The riveting saga of an articulate, intelligent southern family blessed with wealth but marred by personal scandal
Drawing on four generations of family correspondence ―reflecting the hopes, fears, desires, frustrations, and failures of an American family touched by personal scandal― this book presents the saga of the Hammonds of Redcliffe from before the Civil War to after the New Deal. Set in Redcliffe, the plantation home of the Hammonds, this sweeping collection of letters, many of them by women, recaptures a way of life that is gone forever as it provides fascinating insights into the reactions of the participants to disaster on the battlefield and on the homefront and into the agony of an eminent plantation family that had to adjust as best it could to a new social order.

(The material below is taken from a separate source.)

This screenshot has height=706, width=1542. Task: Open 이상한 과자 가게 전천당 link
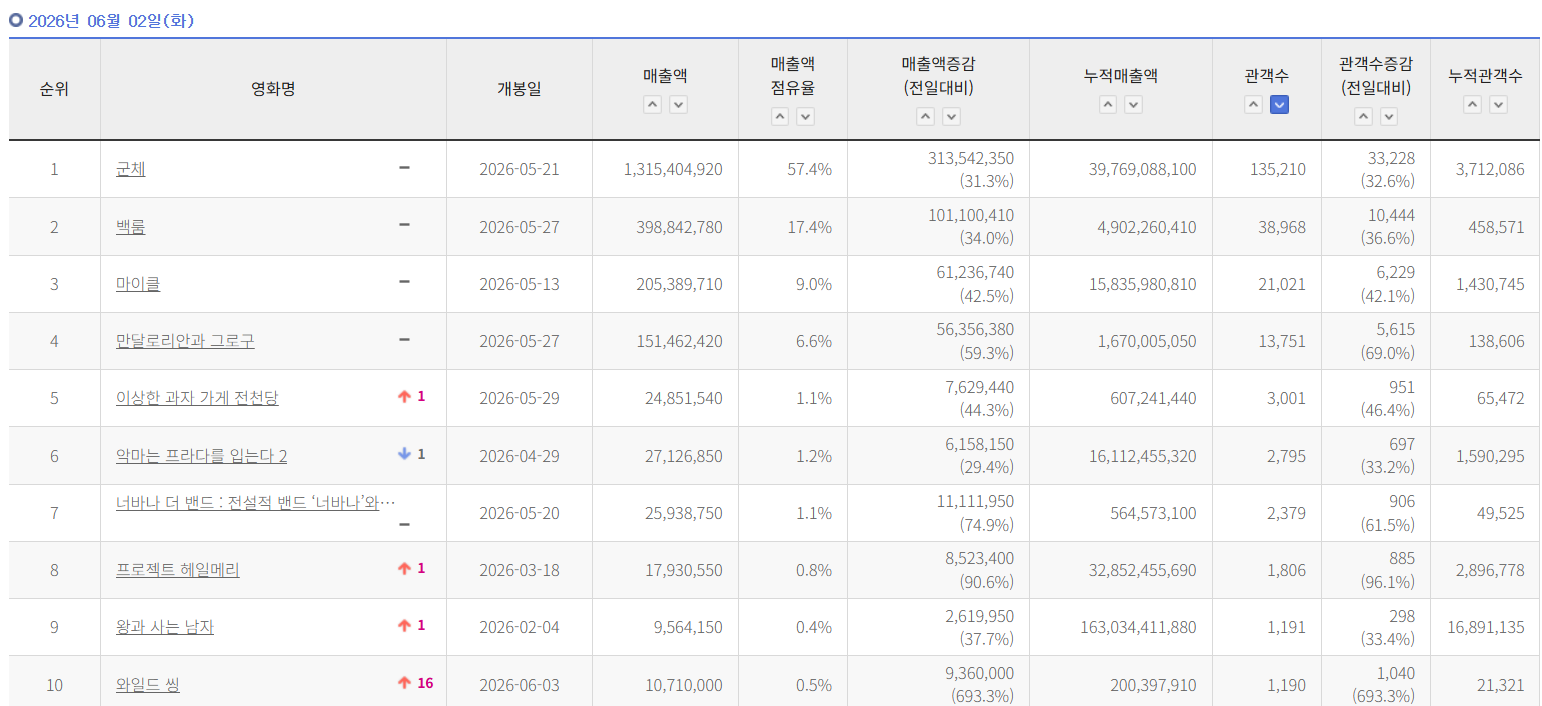[197, 398]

More than just the story of one family, the book casts in high relief the whole fabric of how all people worked and wept, married and mourned, lived and died.
This is a collection of letters written by and exchanged among a local South Carolina family and friends from antebellum days until the latter part of the 20th century. At the center, intentionally or not, is the physical location that symbolized the family's ties to the local area - Redcliffe Plantation in Beech Island, South Carolina. The history of that place, particularly during the ownership of the family's last descendant, began to intrigue me when I discovered it in 2014 shortly after moving to Augusta, Georgia. The last owner, John Shaw Billings, collected much of the correspondence in the book, and he also chronicled his purchase, renovation, and later life on the property through photos and correspondence, which are archived online at the University of South Caroliniana Library. At his death in 1975, Billings bequeathed the property to the state of South Carolina. It is now part of the state park system and is listed on the National Register of Historic Places. The book itself is divided into four parts, with a particular family member of successive being the central character during that particular time period: James Henry Hammond (he of the quote "Cotton is King" fame) as the founder, his son Harry as the preserver, his daughter Katherine as the belle, and her son John as the restorer and final owner. The book gives good insight into the daily lives of a typical Southern plantation family beginning about a decade before the Civil War, through Reconstruction, and into the 20th century. There's no real groundbreaking revelations, as much of the correspondence includes either internal family issues or their thoughts and interpretations on other events of large scope happening elsewhere. Of the four sections, I found the first to be more informative and interesting from a historical perspective. I was disappointed in the last section, that of Billings himself. I expected a greater and more interesting volume of correspondence based on his extensive activities there. Overall, it was an adequate look into the inner family drama that one would expect, I suppose, but my primary interest initially was based more on the 20th century history of the property itself than in the family history.